Still, after 5–10 features, AI started crumbling.

The bigger the project, the more it tripped over itself.

More Challenges

Getting a hitbox to trigger at the right animation frame was hard.

I had to tell AI exactly how to do it: calculate animation duration based on speed and frames, then use a delay before checking collision.

This worked, yay! But only because I dictated the logic like an annoying robot manager.

Also, AI was generally awful at dealing with useRef, side effects, and delayed state.

Timers? Forget it.

It’d reference objects too early.

Or effects would fire multiple times unexpectedly.

Or some hooks would pull state that was already stale.

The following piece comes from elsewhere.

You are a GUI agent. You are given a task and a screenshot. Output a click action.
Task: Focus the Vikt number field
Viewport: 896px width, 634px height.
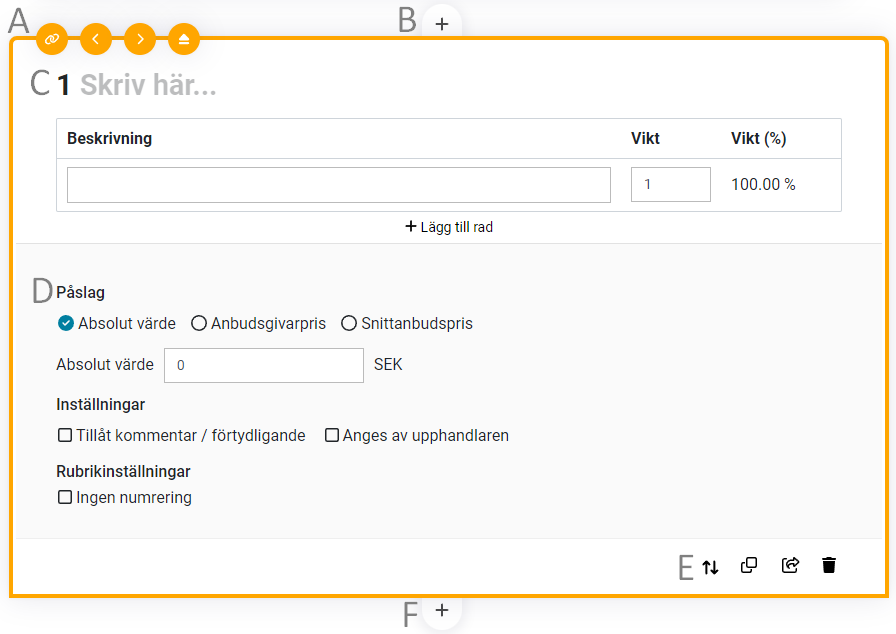pyautogui.click(x=670, y=185)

The Bigger the Project, The Slower AI Gets

The code generated was often messy - spaghetti-like with side effects triggering unexpected behaviors.

Like I mentioned earlier, updating a dodge roll animation somehow caused trees in the environment to multiply and re-render! What the heck…

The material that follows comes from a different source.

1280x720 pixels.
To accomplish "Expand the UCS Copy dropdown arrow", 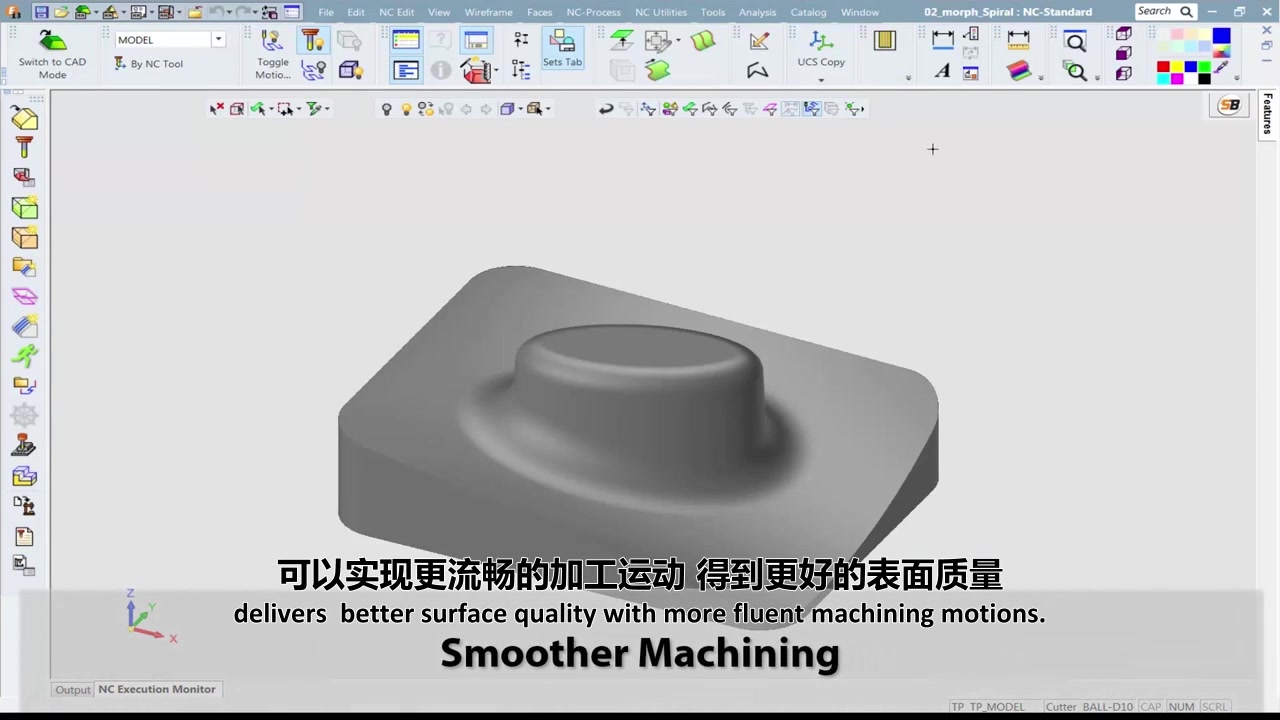I will (x=821, y=79).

Unrelated components kept getting tangled together. Literal spaghetti.

The biggest problem is that you still need to read, review, and test the code, which defeats part of the purpose of using AI to code for you.

Generation times became painfully slow as the project grew:

  • “Generating request… taking longer than expected”

  • “Still generating…”

I had time to watch entire shows while it "fixed" stuff.

Spoiler: it didn’t fix it 🤣

What's worse, the AI would sometimes repeat the same approach that didn't work previously, making the debugging process more frustrating. Too often, a full hour would pass with absolutely zero progress.

Vibe-kill.

Could I Have Avoided a Rewrite?

Maybe.

If I’d architected better from the beginning — character, environment, boss logic, etc. — maybe.

But that defeats the purpose of using AI to do it for me.

The game itself is simple:

  • Player moves, dodges, attacks

  • Boss approaches, attacks

  • One dies, game ends

It’s just a flashy demo, a 3D toy.

Three.js looks awesome, but it’s still basic game logic.

After implementing about 5-10 features, it became increasingly difficult to track why the AI was changing certain things. The sweet spot seems to be the initial demo with 1-2 features. Beyond that, things get complicated unless you have completely independent components.

AI Makes it Look Cool, But...

People see the animation and say: “Whoa, AI made that?”

Not really.

The 3D models were made by Mixamo. AI just wired things together.

The result looks great, but underneath? Spaghetti code. I spotted a nested 5-level IF statement somewhere…

Testing

One area AI definitely helped: writing tests.

Edge cases, randomized tests - AI was pretty helpful.

Also great at naming things. I hate naming. Sometimes I’d just sit there and talk to it:

“What do you think of this naming convention?”

Closing Thoughts

In the end, I was left with code that conceptually made sense but was so tangled that I couldn't fully understand it.

You can't just tell AI to make a game without understanding what it's doing.

There's still a level of technical aptitude required that goes beyond just downloading an editor and starting a template project. While the 3D visuals create a "wow" effect, especially when people hear it was "written by AI," they don't see the engineer struggling behind the scenes.

I prefer AI for smaller chunks of code that I can easily digest. UI components without complex logic are perfect for AI generation since they follow standard patterns. For more complex logic, a 70/30 or 80/20 split between human and AI seems ideal.

What’s the real cost of letting AI build stuff for you?

You lose understanding.

Every new feature takes longer because you have no idea what AI changed.

If I turned off AI now, I’d have to reread the whole codebase… and probably rewrite it.

You might object, “You didn’t architect it properly.”

Yeah, that’s the point. If I had to, I wouldn’t need AI.

If you insist on full AI codegen, you better:

  • Architect everything

  • Read code constantly

  • Guide it like a toddler

My recommendation, as above, is to use AI for 30%–40% of the work. 

Let it scaffold UI, generate boilerplate, help you test.

But for core game logic, you (the senior developer) must drive.

It is clear to me:

Senior devs treat AI like junior devs.

Junior devs treat AI like senior devs.